17-year-old skater, Ilia Malinin, is the first and only skater to land a quadruple axel in competition.

RESTON, Va. — Nicknamed the "Quad God," Ilia Malinin from Northern Virginia is the first and only skater to land a quadruple axel in competition.

“I’m still shocked sitting here. It doesn’t feel real that what I did in Lake Placid is actually what happened," said Malinin.

It was during his skate at the U.S. Classic in Lake Placid, New York in September, when Malinin went for the quadruple axel for the first in competition and landed it. 

"When I landed it, I'll be completely honest, it wasn't the landing I was looking for because I'm really picky on those little things. But, I mean, I get that it's a world's first so I can't really be that disappointed about that," said Malinin.

At 17 years old, Malinin became the first in figure skating history to land a quad axel in competition, and it's a moment he's still trying to let sink in. "I'm still trying to take in the fact that I can even land it in practice," joked Malinin.

For four hours a day, six days a week, Malinin is practicing on the ice at SkateQuest in Reston, Virginia, coached by two Olympians, Tatiana and Roman, who also happen to be his parents. 

“I’m very grateful that they became coaches,” said Malinin.

When his parents competed in the Olympics, they skated for Uzbekistan, but have raised Malinin in Virginia, and he has dreams of skating for Team USA in 2026. 

“I've been dreaming about being in the Olympics for a while now. It's a childhood dream of mine, especially since my parents are Olympians, two-time Olympians, so I hope to continue that family tradition,” said Malinin.

Malinin is a high school senior at George C. Marshall. He goes to school every morning and skates every afternoon.

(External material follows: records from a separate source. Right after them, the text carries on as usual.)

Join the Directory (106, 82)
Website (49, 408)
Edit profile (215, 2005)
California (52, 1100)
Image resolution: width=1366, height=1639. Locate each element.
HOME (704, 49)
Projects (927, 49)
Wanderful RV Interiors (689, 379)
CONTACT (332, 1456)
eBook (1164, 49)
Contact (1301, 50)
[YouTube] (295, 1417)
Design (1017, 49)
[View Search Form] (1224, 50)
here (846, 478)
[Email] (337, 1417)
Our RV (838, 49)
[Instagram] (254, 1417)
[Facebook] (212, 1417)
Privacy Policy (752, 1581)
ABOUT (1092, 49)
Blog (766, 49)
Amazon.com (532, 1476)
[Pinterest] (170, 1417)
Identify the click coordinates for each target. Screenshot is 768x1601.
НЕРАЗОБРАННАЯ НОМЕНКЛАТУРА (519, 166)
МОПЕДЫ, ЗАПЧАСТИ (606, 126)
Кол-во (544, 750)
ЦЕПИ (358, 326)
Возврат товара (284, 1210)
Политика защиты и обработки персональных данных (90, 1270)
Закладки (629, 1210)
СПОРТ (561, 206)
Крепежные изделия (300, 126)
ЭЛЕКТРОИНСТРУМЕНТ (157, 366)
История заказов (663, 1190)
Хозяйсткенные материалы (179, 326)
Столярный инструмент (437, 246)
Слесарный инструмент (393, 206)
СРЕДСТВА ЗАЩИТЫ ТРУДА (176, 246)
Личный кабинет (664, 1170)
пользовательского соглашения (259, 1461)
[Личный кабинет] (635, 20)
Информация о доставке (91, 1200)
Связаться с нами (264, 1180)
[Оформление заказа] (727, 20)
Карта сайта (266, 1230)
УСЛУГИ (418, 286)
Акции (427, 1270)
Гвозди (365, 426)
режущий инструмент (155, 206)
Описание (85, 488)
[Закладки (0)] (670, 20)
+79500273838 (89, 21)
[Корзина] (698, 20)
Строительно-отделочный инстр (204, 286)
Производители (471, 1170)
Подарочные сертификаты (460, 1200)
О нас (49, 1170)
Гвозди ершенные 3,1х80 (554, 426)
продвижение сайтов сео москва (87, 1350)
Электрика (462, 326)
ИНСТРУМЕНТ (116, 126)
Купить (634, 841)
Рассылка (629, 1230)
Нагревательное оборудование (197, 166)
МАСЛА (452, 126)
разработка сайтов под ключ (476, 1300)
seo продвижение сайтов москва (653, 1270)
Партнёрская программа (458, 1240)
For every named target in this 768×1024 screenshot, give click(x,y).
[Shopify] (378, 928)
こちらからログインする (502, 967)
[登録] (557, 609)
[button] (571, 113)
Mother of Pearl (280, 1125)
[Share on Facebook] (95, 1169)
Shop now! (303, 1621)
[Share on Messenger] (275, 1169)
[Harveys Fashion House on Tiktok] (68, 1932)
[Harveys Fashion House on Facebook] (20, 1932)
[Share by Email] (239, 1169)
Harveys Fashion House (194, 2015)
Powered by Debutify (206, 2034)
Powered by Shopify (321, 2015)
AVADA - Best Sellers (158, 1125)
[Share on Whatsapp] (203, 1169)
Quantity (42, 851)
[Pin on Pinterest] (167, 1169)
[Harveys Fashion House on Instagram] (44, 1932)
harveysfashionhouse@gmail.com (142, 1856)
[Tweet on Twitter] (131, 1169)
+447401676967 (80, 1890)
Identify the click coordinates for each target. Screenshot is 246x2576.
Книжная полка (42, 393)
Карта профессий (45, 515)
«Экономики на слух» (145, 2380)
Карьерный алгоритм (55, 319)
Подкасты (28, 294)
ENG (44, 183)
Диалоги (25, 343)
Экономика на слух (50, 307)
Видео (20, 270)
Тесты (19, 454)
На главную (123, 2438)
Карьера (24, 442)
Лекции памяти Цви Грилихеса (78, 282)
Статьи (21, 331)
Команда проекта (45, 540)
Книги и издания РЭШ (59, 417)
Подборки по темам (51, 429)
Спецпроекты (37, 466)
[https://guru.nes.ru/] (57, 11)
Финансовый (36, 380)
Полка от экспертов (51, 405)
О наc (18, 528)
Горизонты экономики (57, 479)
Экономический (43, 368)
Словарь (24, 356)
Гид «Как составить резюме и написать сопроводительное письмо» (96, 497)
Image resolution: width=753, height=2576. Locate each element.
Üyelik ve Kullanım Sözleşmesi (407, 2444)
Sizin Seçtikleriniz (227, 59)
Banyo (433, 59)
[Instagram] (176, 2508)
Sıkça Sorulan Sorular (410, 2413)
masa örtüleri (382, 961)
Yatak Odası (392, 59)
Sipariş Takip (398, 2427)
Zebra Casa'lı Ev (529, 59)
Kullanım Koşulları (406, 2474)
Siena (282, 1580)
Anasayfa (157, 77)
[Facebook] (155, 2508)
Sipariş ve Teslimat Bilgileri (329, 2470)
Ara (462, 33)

Traveling for competitions can be challenging with his studies, but his teachers are understanding of his unconventional extracurricular activities. 

"I always let my teachers know when I'm leaving or when I can't do work," Malinin said. "They've been pretty lenient with all of it, and they are always like, 'If you need any help or extension on a due date,' they are always happy to work with me."

Since he first landed the quad axel at the U.S. Classic, he's done it again at the 2022 Skate America competition last month. Now, he's working toward a quintuple axel. 

“Since I’ve landed the quad axel, I feel like it’s possible to do quint. So I think now is to focus on myself actually doing most of the work on the pole harness, instead of my dad lifting me up in the air and I’m just spinning around," said Malinin. 

When he practices those jumps, he begins to perfect his craft while attached to a pole harness that his father controls. 

For Malinin, practice does make perfect, or at least it makes history. While his biggest goal ahead is to make the 2026 Olympic team, Malinin says his first goal is to graduate high school in 2023.